Electrochemical Palladium Deposition on Titanium Nitride, Ruthenium and Palladium Substrates for Nanoscale Device Fabrication

Abstract

With the advances in device fabrication, scaling of electrochemical techniques to molecular scale is becoming essential. Electrochemical deposition of metals in devices with nanoscale dimensions can play an integral role in reducing critical dimensions of such devices. This study focuses on electrochemical deposition of palladium on substrates such as titanium nitride, ruthenium and palladium that are commonly used in manufacturing of nanoscale devices such as nanochannels and nanopores. Palladium is used in many applications ranging from electrochemical biosensors to catalysts in electronic and optoelectronic devices (1, 2). Electrochemical deposition of palladium is preferred in many of these applications as a result of ease of manufacturing, controllability and economics.Cyclic voltammetry and hydrodynamic linear sweep voltammetry were used to understand the effects of electrolyte composition and operating conditions on palladium electrodeposition.
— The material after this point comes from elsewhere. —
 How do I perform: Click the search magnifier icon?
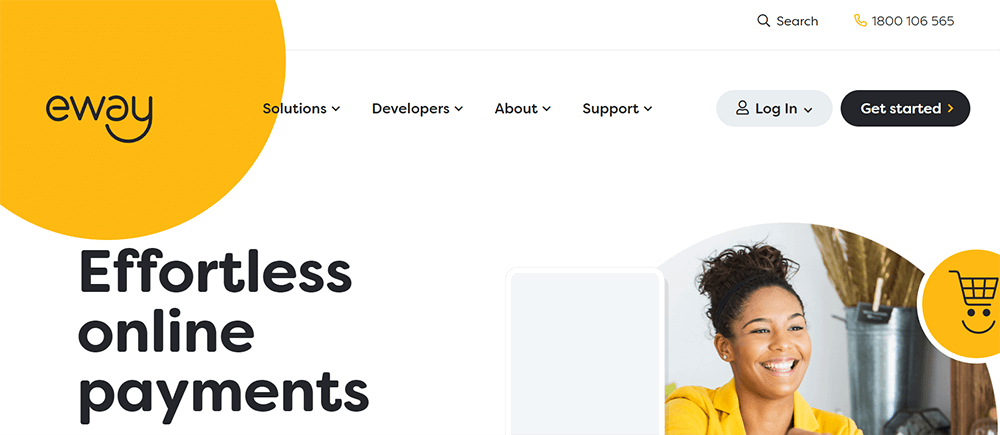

Blanket samples of titanium nitride, ruthenium and palladium were plated to study nucleation of palladium on these substrates. It was observed that high nucleus densities could be achieved on all three substrates under optimal operating conditions and electrolyte compositions. Ruthenium and palladium substrates behaved similarly in the electrolytes used in this study whereas titanium nitrite behavior was different.To study palladium plating in small openings two test vehicles were designed. The first test vehicle (panel A) had metal lines buried under oxide layers and the second test vehicle (panel B) had metal lines without the oxide capping layer. Transfer of knowledge from beaker-scale experiments on blanket samples and electroanalytical techniques to plating in these test vehicles will be presented.